Her blunt remark isn’t aimed at the writing, the studio, or even the fans. It’s about the physical wreckage left behind by her husband, Tom Hardy, after committing himself fully—perhaps too fully—to one of modern cinema’s most punishing blockbuster roles.
A 10-Year Physical Grinder
Hardy is no stranger to demanding performances. He reshaped his body for Warrior, endured brutal shoots on Mad Max: Fury Road, and bulked up enormously for The Dark Knight Rises. Yet in a series of candid 2025 interviews, the actor admitted it was Venom—not those famously grueling productions—that finally broke him.
“My knees are gone. My joints are shot,” Hardy confessed during a press appearance. He described years of being slammed onto concrete, dragged through water tanks, and suspended in harnesses for 15-hour shooting days. The result, he said plainly, is that he’s “limping into retirement” from physically demanding action roles.

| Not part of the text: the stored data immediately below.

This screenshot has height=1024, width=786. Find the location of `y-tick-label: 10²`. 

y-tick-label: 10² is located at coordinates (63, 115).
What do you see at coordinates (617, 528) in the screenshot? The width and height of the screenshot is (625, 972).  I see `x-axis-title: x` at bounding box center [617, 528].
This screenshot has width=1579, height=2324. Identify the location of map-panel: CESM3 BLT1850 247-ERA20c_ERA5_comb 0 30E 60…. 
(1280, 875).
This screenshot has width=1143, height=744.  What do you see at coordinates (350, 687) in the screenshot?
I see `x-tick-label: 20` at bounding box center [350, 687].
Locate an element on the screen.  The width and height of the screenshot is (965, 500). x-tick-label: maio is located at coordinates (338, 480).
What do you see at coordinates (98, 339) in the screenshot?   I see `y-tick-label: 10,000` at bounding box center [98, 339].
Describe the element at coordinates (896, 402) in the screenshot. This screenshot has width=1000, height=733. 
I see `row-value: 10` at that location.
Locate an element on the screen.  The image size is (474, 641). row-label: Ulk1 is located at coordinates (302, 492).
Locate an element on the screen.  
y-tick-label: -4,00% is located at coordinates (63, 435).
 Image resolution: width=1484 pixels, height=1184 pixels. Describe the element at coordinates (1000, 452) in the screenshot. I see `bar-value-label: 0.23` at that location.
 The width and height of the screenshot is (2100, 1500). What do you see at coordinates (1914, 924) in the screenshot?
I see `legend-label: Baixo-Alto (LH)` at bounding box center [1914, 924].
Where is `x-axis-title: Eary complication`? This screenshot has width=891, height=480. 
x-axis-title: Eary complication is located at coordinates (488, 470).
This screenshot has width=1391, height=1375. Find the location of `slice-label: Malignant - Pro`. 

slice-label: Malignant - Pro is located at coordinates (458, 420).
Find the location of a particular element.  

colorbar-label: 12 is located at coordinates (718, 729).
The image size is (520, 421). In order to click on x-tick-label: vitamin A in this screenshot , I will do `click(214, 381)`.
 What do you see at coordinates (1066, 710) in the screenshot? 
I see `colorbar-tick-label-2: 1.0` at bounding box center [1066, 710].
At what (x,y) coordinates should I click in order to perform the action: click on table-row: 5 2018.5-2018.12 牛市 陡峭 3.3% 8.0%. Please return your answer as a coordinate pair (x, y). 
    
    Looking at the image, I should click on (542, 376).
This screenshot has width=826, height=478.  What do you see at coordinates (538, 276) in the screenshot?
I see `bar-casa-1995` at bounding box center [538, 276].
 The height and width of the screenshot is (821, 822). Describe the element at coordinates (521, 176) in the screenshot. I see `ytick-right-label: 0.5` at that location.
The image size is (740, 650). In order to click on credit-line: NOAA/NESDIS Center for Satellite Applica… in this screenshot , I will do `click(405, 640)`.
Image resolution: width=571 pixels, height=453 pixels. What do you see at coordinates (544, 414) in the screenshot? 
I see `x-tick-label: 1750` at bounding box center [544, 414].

For Riley, that reality wasn’t theoretical—it was domestic. She watched Hardy return home night after night taped up, swollen, exhausted, and increasingly worn down across Venom, Venom: Let There Be Carnage, and the final installment.
CGI Monster, Real Damage
The cruel irony of Venom lies in how unreal it looks on screen. The symbiote is entirely digital, yet the performance demanded extreme physicality from Hardy to sell the illusion.
The slapstick chaos of Eddie Brock being thrown, twisted, and contorted by an invisible alien required hundreds of takes involving violent, repetitive body movements. Key scenes submerged Hardy for extended periods, triggering recurring sinus and lung problems. Even the role’s comedic elements came at a cost—what reads as physical humor translated into real strain on joints already under pressure.
Riley has also hinted at the emotional toll. Playing a man constantly at war with an internal parasite meant Hardy carried a darker, more volatile energy home, compounding the physical exhaustion with psychological fatigue.
When “The Last Dance” Meant Mercy
By the time The Last Dance ended its theatrical run in early 2025, Riley didn’t see a franchise finale—she saw freedom. No paycheck, she has suggested, justifies permanent damage to mobility and long-term health.
As 2026 approaches, Hardy appears to agree. He has signaled a pivot toward voice acting and character-driven dramas—work that doesn’t require ice baths, physiotherapists, or braces between takes.
For Charlotte Riley, wishing the franchise “didn’t exist” isn’t bitterness—it’s clarity. Behind every CGI spectacle is a human body paying the price, and for her family, Venom was a blockbuster victory that came at far too high a cost.